What’s left of summer

For many young people around the Copper Country, this week marks the beginning of the end of the summer, if not the outright end.

Fall practice is now underway across the prep sports spectrum, and though the volleyball tournaments that typically mark the first competition of 2014-15 are still more than a week away, the time has come for season previews and preseason scrimmages.

Before that, a few things to remember before you head out to the field, court or trail of your choice.

As mentioned in Tuesday’s Daily Mining Gazette, the Michigan High School Athletic Association has implemented several changes in the way football practices are administered.

Specifically, teams are no longer allowed to have more than five hours of practice in a single day or three hours in a single practice, and only one practice session per day is allowed to be a ‘collision’ practice, that is, one with full-speed contact in pads.

Once the season begins, teams may not conduct more than two collision practices in a week.

Only one weekend of the 2014 prep football season precedes Labor Day (Sept. 1) this season, which means the first four games of the year involving local teams are on Thursday, Aug. 28. Among them will be the first game played at the new field behind L’Anse High School, as the Purple Hornets host Houghton. In Hancock, football alumni are planning a reunion for the season opener against the Gogebic Miners at McAfee Field. In addition to raising funds for the Bulldog program, Hancock’s five unbeaten, untied teams (1944, 1961, 1967, 1983, 1984) will be recognized during the event. Oh, and in Calumet, the Copper Kings will be at home trying to start a comeback season against a Northland Pines team that has reached the Wisconsin playoffs the last four consecutive seasons.

The only local teams that won’t start on Thursday are going to be in Lake Linden on Saturday (Aug. 30): Baraga against the host Lakes.

As far as changes in scheduling, the biggest shift is that Ontonagon will be playing 8-man for the first time in school history. The Gladiators’ withdrawal from the 11-man ranks has created a very interesting matchup in Week 3, as L’Anse visits LL-H on Sept. 13 in a rematch of a 2013 playoff game the Hornets won 52-34 at Meadowbrook Field.

LL-H was able to schedule that game by dropping North Central. In the place of its 2013 Ontonagon game is an interesting matchup in the Superior Dome Sept. 26 against Maple City Glen Lake.

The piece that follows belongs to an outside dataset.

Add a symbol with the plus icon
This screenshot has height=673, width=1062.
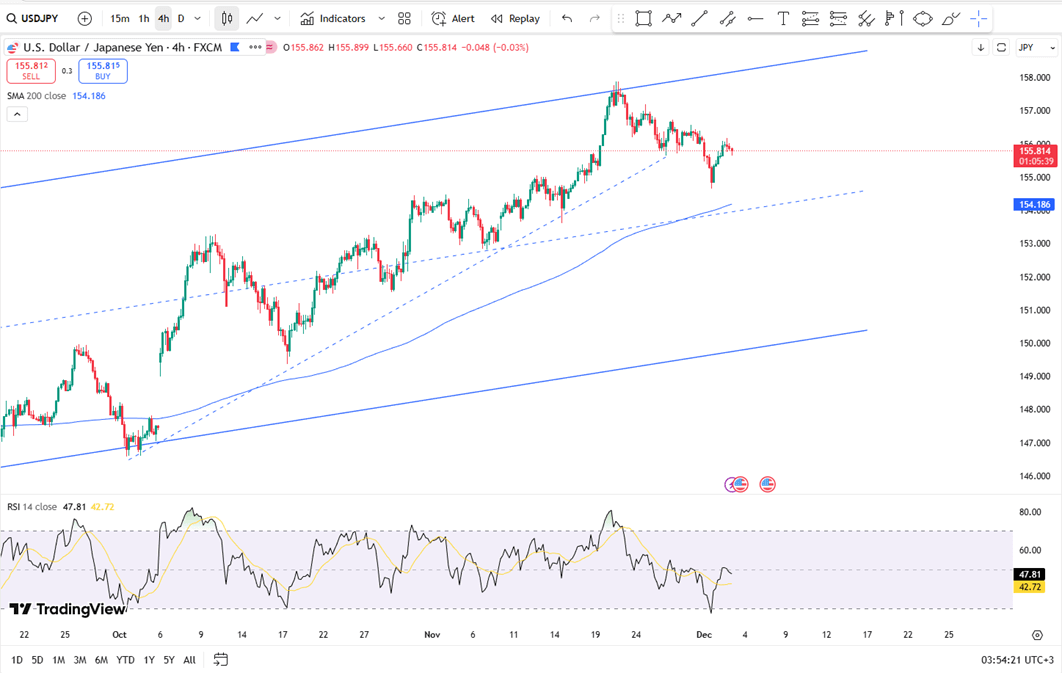click(x=84, y=18)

The Lakers (yes, it’s going to be Lakes vs. Lakers) have posted back-to-back 8-1 regular seasons, reaching the second round of the Division 6 playoffs in both years. It’s located on the Leelenau Peninsula 17 miles northwest of Traverse City.

As far as the game between the lines, there have been some rule changes worth knowing about, again largely fitting within the category of player safety.

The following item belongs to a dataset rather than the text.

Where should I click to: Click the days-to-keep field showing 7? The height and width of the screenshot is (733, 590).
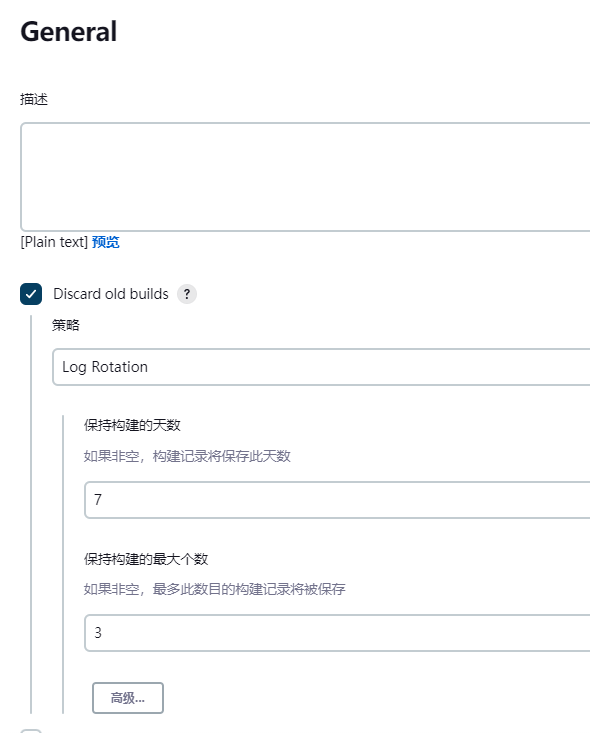pyautogui.click(x=337, y=500)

Again taking a page from the college books, high school play now has a series of rules regarding ‘targeting’ an opponent and illegal helmet contact with a defenseless player. Both are 15-yard penalties.

Targeting penalties were a major talking point of the 2013 college season, mostly because they resulted in game-changing automatic ejections, often applied inconsistently or incorrectly. I don’t see any mention of ejections in the MHSAA’s annual update.

Targeting is defined as “taking aim at an opponent with the helmet, forearm, hand, fist, elbow or shoulder to initiate contact above the shoulders and with an intent beyond making a legal tackle or block, or playing the ball.” A ‘defenseless player’ in this context is “one no longer involved in a play, a runner whose progress has been stopped, a player focused on receiving a kick, a receiver who has given up on an errant pass, or a player already on the ground.”

Also, roughing the passer is now an automatic first down in addition to the previous 15-yard penalty. If you remember the 2013 fall rules changes column, consider this your reminder: Defensive pass interference is still no longer an automatic first down.

On kickoffs, the kicking team must have at least four players on either side of the kicker and only the kicker can line up more than five yards behind the line from which the ball is kicked. This eliminates loaded formations (particularly on onside kicks) and takes a little bit of a head start away for the kicking team in hopes of making kickoffs, often the most concussion-prone plays in the game, safer.

The first local cross country meet will be coming up in Atlantic Mine in less than two weeks. There’s one rule change there (and in track and field) this year – the ban on jewelry has now been deemed unnecessary.

This, of course, creates the potential to make the best runners carry a little extra weight, like they do with horses. But we’ll worry about petitioning the MHSAA to establish a framework for handicap races next year. Instead, I’ll enjoy what’s left of summer while I can.